La Leçon de musique
ON doit placer Gabriel Metsu—c’est ainsi qu’il signe son nom—parmi les peintres les plus habiles de l’école hollandaise. Il a un dessin juste et vrai, une couleur harmonieuse, une touche libre et facile. Chez lui, chaque coup de pinceau, bien posé, exprime une forme, et ce n’est point en polissant et en blaireautant qu’il arrive au fini. Son art est chose si admirable, qu’il sait rendre intéressants des objets qu’on ne regarderait pas dans la nature, des ustensiles de cuisine, des bottes d’oignons, des bocaux, des pots de grès, du gibier, des poissons et de la volaille plumée par quelque maritorne.
Dans cet ordre d’idées, il a produit des tableaux qui sont de vrais chefs-d’œuvre, notamment le Marché aux herbes d’Amsterdam, une des plus précieuses toiles hollandaises du musée du Louvre. Le plus gai mouvement anime la composition. Les commères, les chiens, la volaille, les ivrognes y grouillent et s’y bousculent, et tout cela est vif, amusant, plein d’observation et peint avec une rare maestria.

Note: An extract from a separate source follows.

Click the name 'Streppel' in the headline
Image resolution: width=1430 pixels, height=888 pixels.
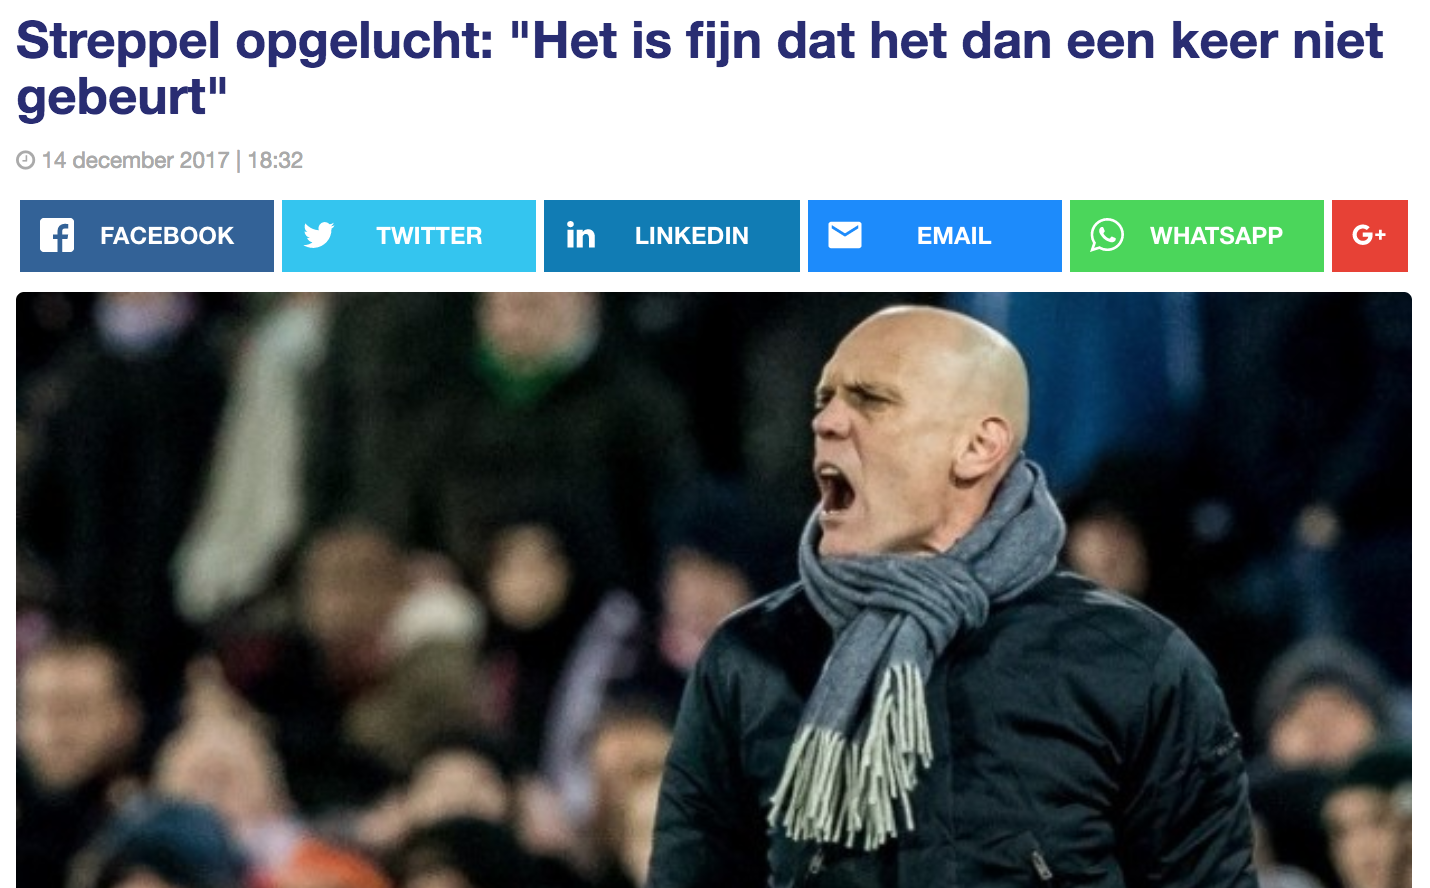[x=118, y=42]
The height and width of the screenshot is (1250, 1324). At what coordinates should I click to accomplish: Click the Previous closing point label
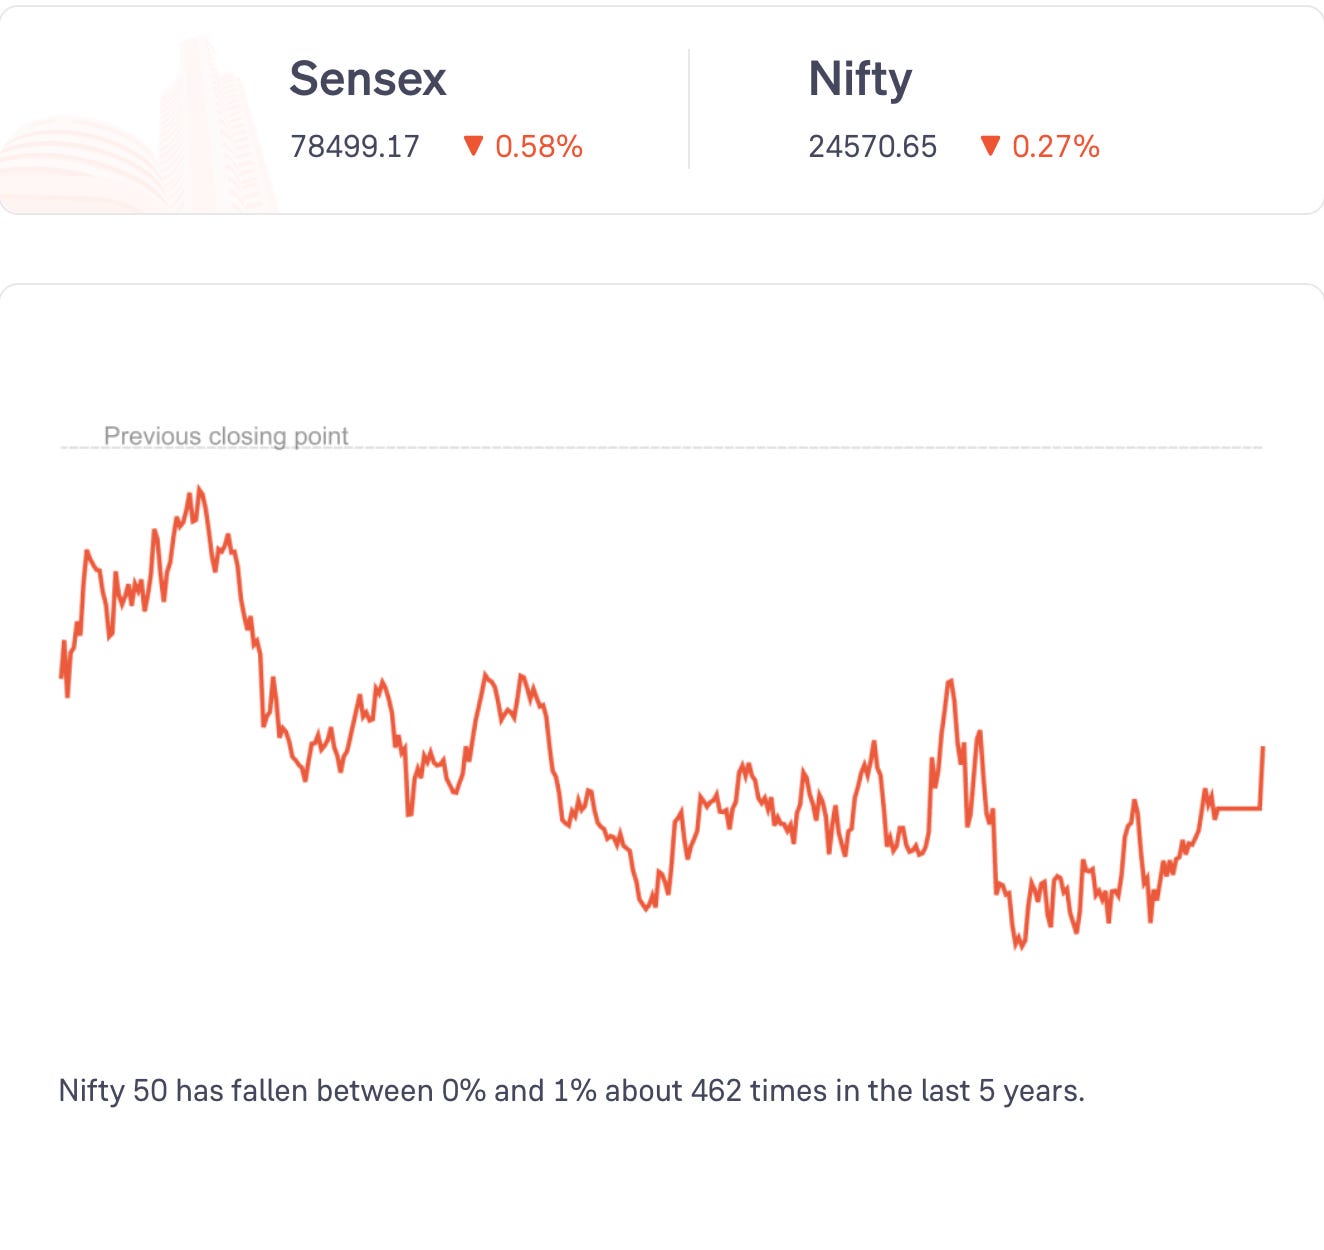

Cependant Metsu se souvenait volontiers qu’il avait été l’élève de Gérard Dow. Très souvent il traita les intérieurs reluisants de la Hollande, aux meubles bien frottés, aux cuivres brillants, mais il s’attardait moins que son maître à ce polissage minutieux et légèrement exagéré. D’ailleurs, chez lui, le décor n’est pas, comme pour Gérard Dow, la partie capitale de l’œuvre; il n’y joue que le rôle qui lui convient, un rôle d’accessoire. Ce qu’il traite avec le plus de soin, et avec une évidente prédilection, ce sont les personnages: et il rentre alors dans le genre élégant pratiqué par Terburg et Netscher. Mais il est moins compassé que celui-ci et moins précieux que celui-là. Terburg cherche à affiner ses modèles, Netscher à les ennoblir; Metsu se contente de les peindre tels qu’il les voit et tels qu’ils sont certainement. Il ne lui viendrait pas à l’esprit de convertir en petits maîtres musqués et pomponnés, comme faisait Terburg, les fils de famille hollandais dont la roture éclatait malgré tout sous les flots de rubans, ni de les poser en grands seigneurs allant au petit lever du roi Soleil à Versailles, suivant la manière de Gaspard et de Constantin Netscher. Ses personnages à lui sont de bons bourgeois cossus, vêtus de bonnes et solides étoffes, mais dénués de prétentions. Ils ont du naturel, de la jovialité, des mines bien portantes et se distinguent tous par un tour spirituel et bon enfant que l’artiste tirait de son propre fonds pour le leur donner.
Ce sont des personnages de cette catégorie que nous montre Metsu dans sa Leçon de musique. Étrange leçon de musique que celle-là! Certes, on aperçoit bien le clavecin, grand ouvert devant la dame et nous pouvons admettre à la rigueur que le papier qu’elle tient à la main est un morceau de musique. Mais il faut croire que la leçon n’est pas trop sérieuse, à en juger par l’attitude du professeur. Nous le voyons plus occupé du vin contenu dans son verre que des progrès de son élève. Son violon d’accompagnateur repose oisif sur la table voisine et rien n’annonce que la leçon va bientôt reprendre. Il a bien tous les dehors de son emploi, le joyeux professeur. Il appartient évidemment à cette race, vieille comme le monde, des coureurs de cachet, dont Aristophane faisait déjà des gorges chaudes.
Il a dans l’attitude et dans le costume, quelque chose du pédant et du pique-assiette, pour qui chaque leçon est une aubaine, un prétexte à décrocher quelques miettes. Peut-être aussi est-il tout simplement Hollandais, c’est-à-dire ami de la bouteille et ayant besoin, pour retrouver son éloquence professionnelle, d’aller la chercher de temps en temps au fond du verre.